Manatee County voters reauthorized a half-cent sales tax in November, but that money can only be spent on capital projects, not operational costs.
In his decision after the impasse hearing, Hoffman dismissed the district’s pleas that the extra money is just not available — noting the district allows reallocations within the budget and chided administrators for claiming that is not permissible here.
The colossal premium increases all in one year for teachers with spouses or families on their plans could be “devastating,” Hoffman wrote, agreeing with the union that the district should pay the $1.5 million in new premium costs.
Now the district and union meet next week and either come to some agreements or the decision will be left to the school board. Either way, these two components of the contract should be approved. Teachers are undervalued here. Cheers to Hoffman for basically agreeing with that.
Parks in profit bull’s-eye again
After batting the idea around repeatedly but succumbing to public pressure two years ago not to turn state parks into money machines, state officials are trying again — specifically targeting Myakka River State Park for timber harvesting and Savannas Preserve State Park in Port. St. Lucie for cattle grazing. The massive Myakka park stretches from southeastern Manatee County deep into Sarasota County. A final decision has yet to be made.
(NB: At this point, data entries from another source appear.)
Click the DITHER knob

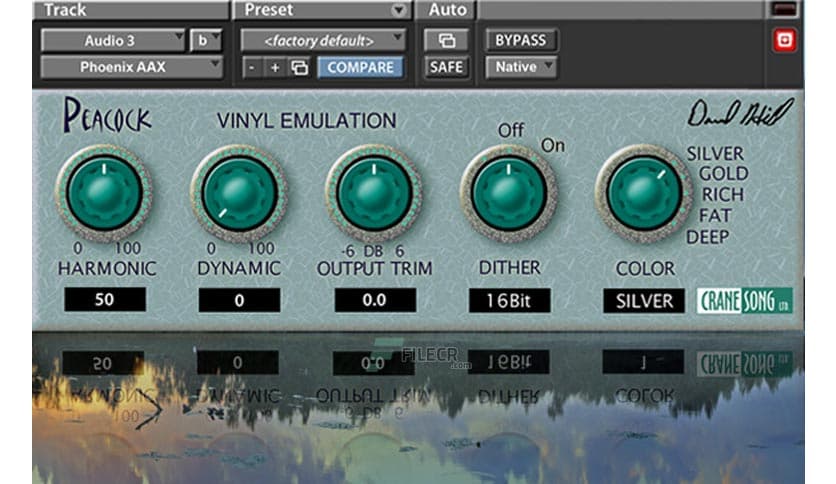(x=509, y=193)
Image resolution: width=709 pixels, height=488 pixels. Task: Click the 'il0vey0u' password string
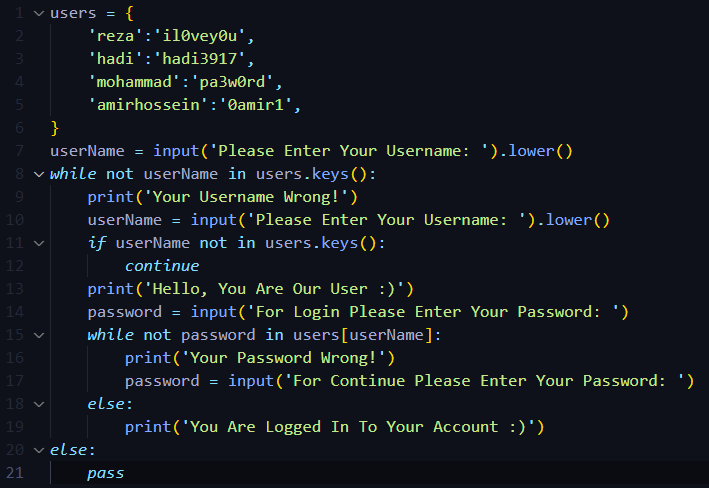199,36
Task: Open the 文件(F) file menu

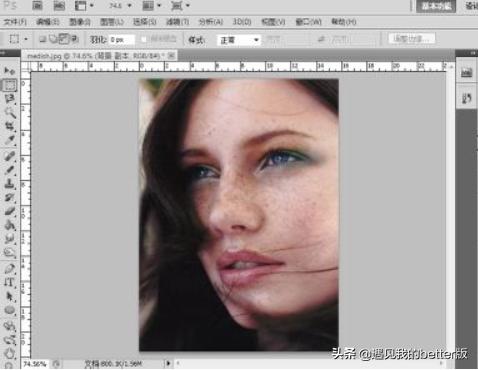Action: tap(15, 22)
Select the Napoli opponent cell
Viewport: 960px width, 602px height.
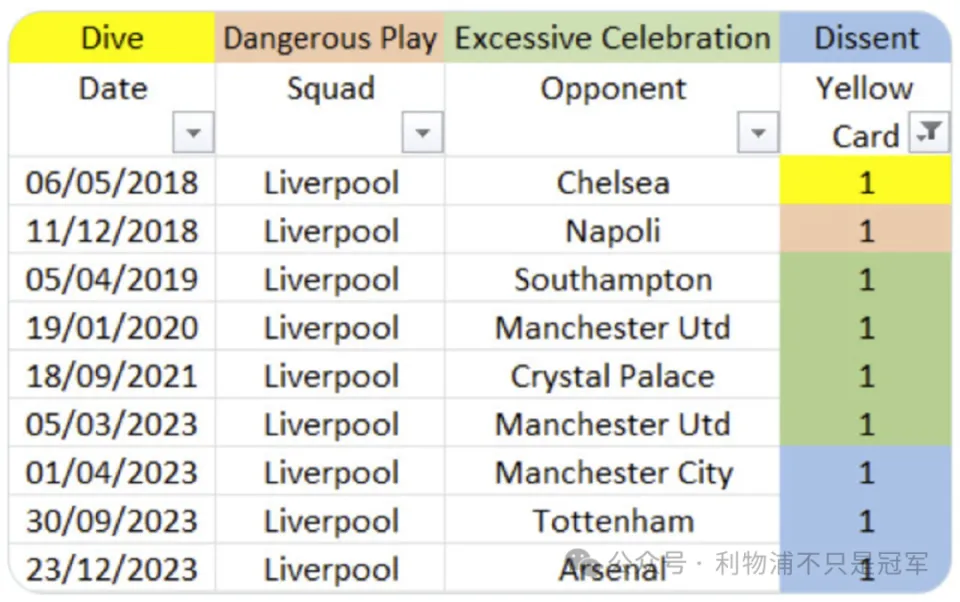[612, 230]
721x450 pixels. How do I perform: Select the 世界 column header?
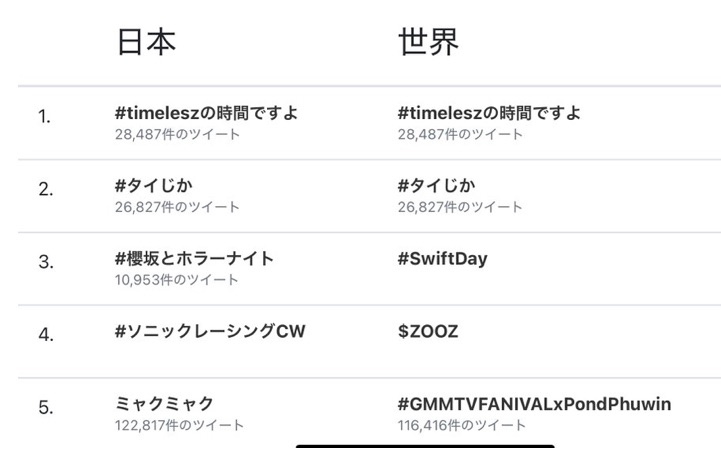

The Florida Department of Environmental Destruction, er, Protection promises the money grubbing, environmentally unfriendly activities would only take place on a limited basis. Sure. The DEP assures citizens that timber harvests will be for “thinning or restoration purposes, vegetation removal for ecosystem health and fire control.” Anyone every heard of a timber company pulling weeds? And making money off that?
How about “cattle grazing in a small overgrown pasture to assist with control of invasive plant species,” as the DEP states. That seems like a stretch. Is someone going to encircle these small pastures to ensure the cows don’t wander and eat whatever they like?
Is hunting in state parks next? Golf courses and hotels, as previously proposed? Maybe some fracking? A big boo to the officials behind this.
Quote of the Week
“They don’t know what they are talking about.” — Jaap-Jan De Greef, who ran a labor camp for 35 years at Whisenant Farms in East Manatee, commenting on Americans who say all undocumented immigrants should be deported because they are taking jobs away from Americans. De Greef told the Herald this week that in all his years at Whisenant Farms, he had only five American citizens apply for jobs there, and when they learned they would be working outside in the sun, often crouched over, none of them accepted those jobs.